En cas de doute sur une complémentaire santé, le numéro AMC, les garanties ou l’identité de l’organisme peuvent aider à vérifier la réalité de la relation contractuelle. Le guide sur comment trouver votre numéro AMC peut justement être utile pour contrôler les informations figurant sur une carte de tiers payant ou un document de mutuelle.
Que faire si une assurance ou un courtier vous appelle sans accord ?
Le premier réflexe est de ne pas entrer dans une négociation. Demandez l’identité exacte de l’appelant, le nom de l’assureur ou du courtier, la raison de l’appel et l’origine de votre numéro. Si vous n’avez pas donné votre accord, dites clairement que vous refusez la prospection et demandez la suppression de vos données de contact.
Ensuite, conservez les éléments utiles : numéro appelant, date, heure, nom annoncé, société citée, SMS reçu, email de confirmation, document transmis ou lien de signature. Ces éléments peuvent servir à signaler la pratique et à contester un contrat conclu dans de mauvaises conditions.
Si l’appel concerne une difficulté avec un assureur identifiable, il peut être utile d’utiliser d’abord le canal de réclamation officiel de l’organisme. Lorsque la réponse ne suffit pas ou que le litige persiste, la médiation peut devenir une étape pertinente.
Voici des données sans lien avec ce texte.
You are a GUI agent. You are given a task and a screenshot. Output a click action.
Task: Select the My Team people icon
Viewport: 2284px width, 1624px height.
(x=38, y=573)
Le guide sur la saisine du médiateur de l’assurance explique les conditions et les démarches à respecter avant d’aller plus loin.
Pour un appel abusif ou une pratique commerciale trompeuse, un signalement peut être effectué sur SignalConso. Pour les spams vocaux ou SMS, le 33700 reste le canal adapté. Jusqu’au 10 août 2026, Bloctel conserve un intérêt dans le cadre actuel ; après le 11 août 2026, la protection reposera surtout sur l’interdiction par défaut et sur la preuve du consentement.
Avant de répondre à une offre d’assurance par téléphone
Avant d’accepter une proposition, quelques vérifications simples permettent d’éviter une souscription mal comprise.
- Demandez le nom exact de l’assureur, du courtier et du produit proposé.
- Demandez pourquoi vous êtes appelé et d’où vient votre numéro.
- Ne communiquez pas votre RIB, votre numéro de sécurité sociale ou un code reçu par SMS sous pression.
- Exigez les documents précontractuels sur un support durable.
- Comparez les garanties, les exclusions, les délais de carence et les frais.
- Vérifiez si vous avez déjà une garantie équivalente.
- Ne signez rien pendant l’appel si vous n’êtes pas certain de vouloir souscrire.
- Conservez les traces de l’échange et les documents transmis.
Cette prudence vaut aussi pour les appels qui semblent venir d’un organisme connu. Certains courtiers utilisent des noms proches de marques existantes ou des formulations ambiguës. Pour éviter les confusions, il est préférable de contacter soi-même l’assureur via son site officiel, son espace client ou les coordonnées figurant sur le contrat.
Les erreurs à éviter après la réforme
La première erreur serait de croire que plus aucun professionnel de l’assurance ne pourra appeler. Ce n’est pas exact : les appels liés à un contrat en cours resteront possibles.
La deuxième erreur serait de penser qu’une demande de devis autorise tous les appels. Le rappel doit correspondre à ce que le consommateur a accepté. Une demande pour une assurance auto ne vaut pas accord général pour être appelé au sujet d’une mutuelle, d’une prévoyance ou d’une assurance obsèques.
La troisième erreur serait de confondre réclamation et démarchage. Si vous contactez votre assureur pour contester une cotisation, demander une résiliation ou signaler un problème, l’échange relève d’abord de la gestion du contrat. À l’inverse, si l’appel débouche sur une pression pour souscrire une nouvelle offre sans lien clair avec votre demande, il faut rester vigilant. Les démarches de contact, comme celles détaillées dans les moyens de contacter Direct Assurance, montrent l’intérêt d’utiliser un canal officiel plutôt qu’un numéro inconnu.